Faithfulness is the open wound. Turpin et al.'s 2023 paper Language Models Don't Always Say What They Think showed you can bias a model toward a wrong answer (for instance, by making the correct option always "(A)" in the few-shot examples) and the model will produce a plausible chain of thought justifying the wrong answer — never mentioning the bias that actually drove it. The chain optimizes for looking like reasoning; whether it is the reasoning varies by task and model. This is an active interpretability research area, and the practical takeaway stands: chains are a debugging aid and an accuracy lever, not ground truth.
Production patterns worth knowing. Long chains interact badly with tight max_tokens limits — if the model runs out of budget mid-chain, you get reasoning and no answer, so always leave headroom and parse defensively. For pipelines that need inspectable intermediate state, consider splitting reason-then-answer into two separate calls — that's prompt chaining, and it trades latency for control. And when chains get long, stream the output: users tolerate visible progress far better than a ten-second silence.
Where the research is heading. Three threads to watch: latent reasoning (doing the step-by-step computation in hidden activations instead of text, trading interpretability for efficiency), chain-length control (models that spend many tokens on hard problems and few on easy ones, rather than padding everything), and faithfulness training (making the stated chain causally match the computation). The 2022 trick of asking nicely turned out to be the opening move in a much longer game about how — and where — models should think.
FAQ
Does adding "think step by step" still work on modern models?
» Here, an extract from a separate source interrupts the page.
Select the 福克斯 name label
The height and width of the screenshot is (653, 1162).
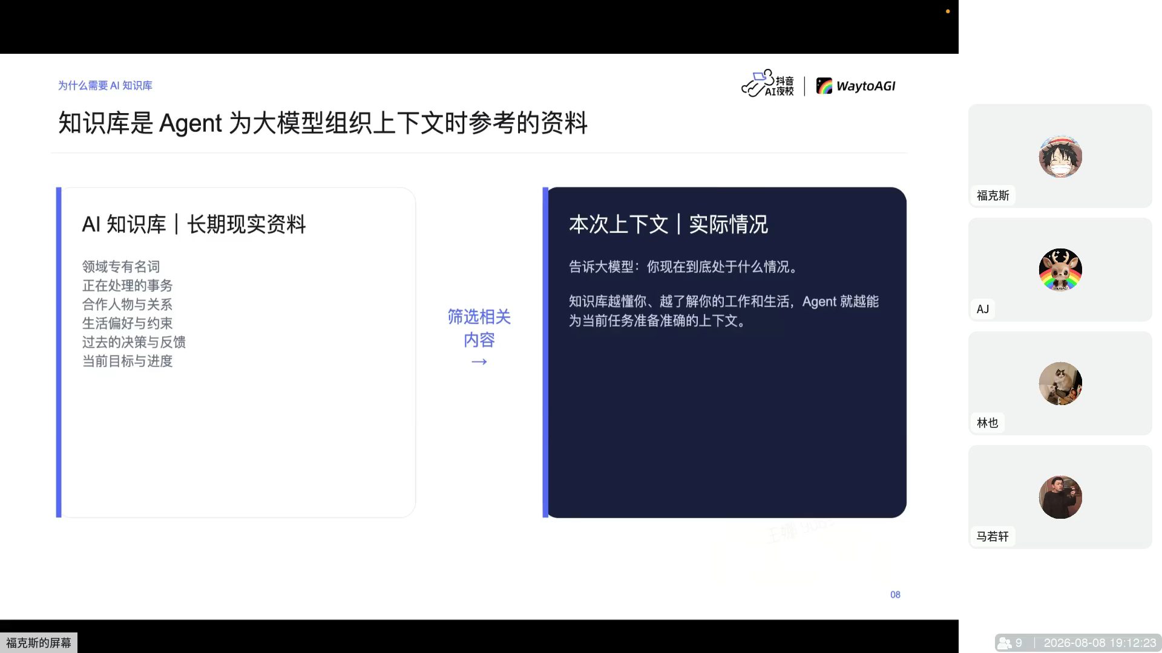coord(993,195)
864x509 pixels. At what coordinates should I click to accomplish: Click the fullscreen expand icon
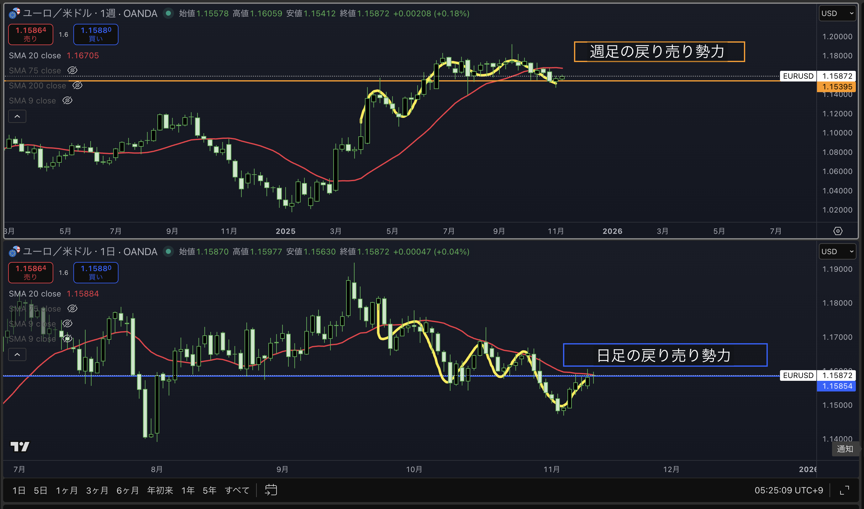tap(844, 490)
It still helps on non-reasoning models for genuinely multi-step problems, but the gains are smaller than in 2022 — instruction-tuned models often reason out loud by default. On reasoning models that generate internal thinking tokens, the phrase is mostly redundant: the model already does this, and you control the depth through API settings rather than the prompt.
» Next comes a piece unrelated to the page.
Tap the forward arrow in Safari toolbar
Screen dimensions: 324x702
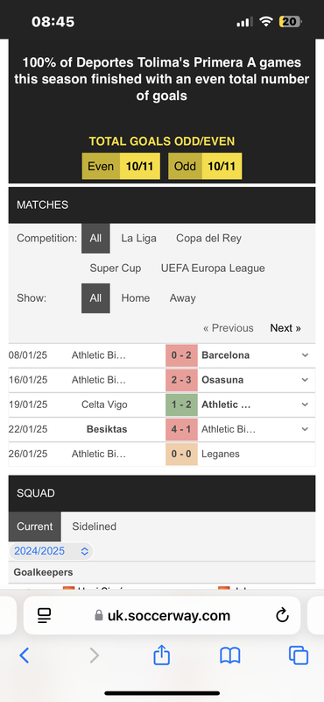pos(94,655)
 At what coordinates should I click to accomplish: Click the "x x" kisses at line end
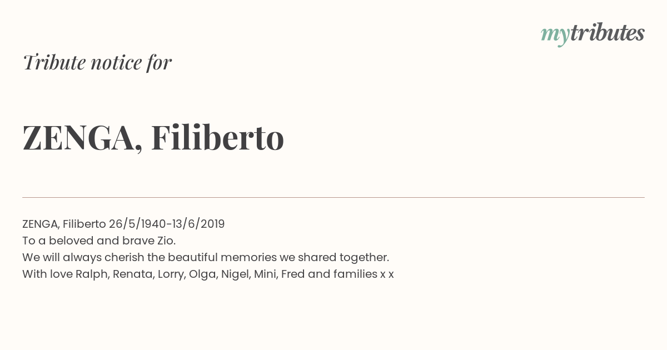[x=387, y=274]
What's the difference between chain-of-thought prompting and a reasoning model?
Chain-of-thought is something you ask for in the prompt: the model writes its reasoning as visible output text. A reasoning model was trained — typically with reinforcement learning — to produce a reasoning phase on its own before every answer, usually as separate "thinking" tokens. Same core idea (spend tokens reasoning before answering); one is elicited with words, the other is baked into the weights.
Does chain-of-thought prompting make API calls more expensive?
Yes. The chain is output tokens — the expensive kind — and a thorough chain can be 5–20 times longer than a bare answer, with matching latency. That's fine when it converts wrong answers into right ones. Scope it: apply CoT to the tasks where your evals show a gain, and skip it on lookups and easy classifications.
How do I hide the reasoning and show users only the final answer?
Ask the model to put its reasoning inside one tag (like <thinking>) and the answer inside another (like <answer>), then parse out the answer in your code and log the rest. Alternatively, split it into two calls — one that reasons, one that formats the final answer — which is the prompt-chaining pattern.
Does chain-of-thought work on small models?
Poorly, in the original sense. The 2022 results showed CoT is emergent with scale: small models produce fluent-looking chains full of arithmetic and logic errors, sometimes scoring worse than direct answers. Modern small models trained or distilled on reasoning traces do considerably better, but the rule of thumb holds — the weaker the model, the less a prompt trick can extract from it.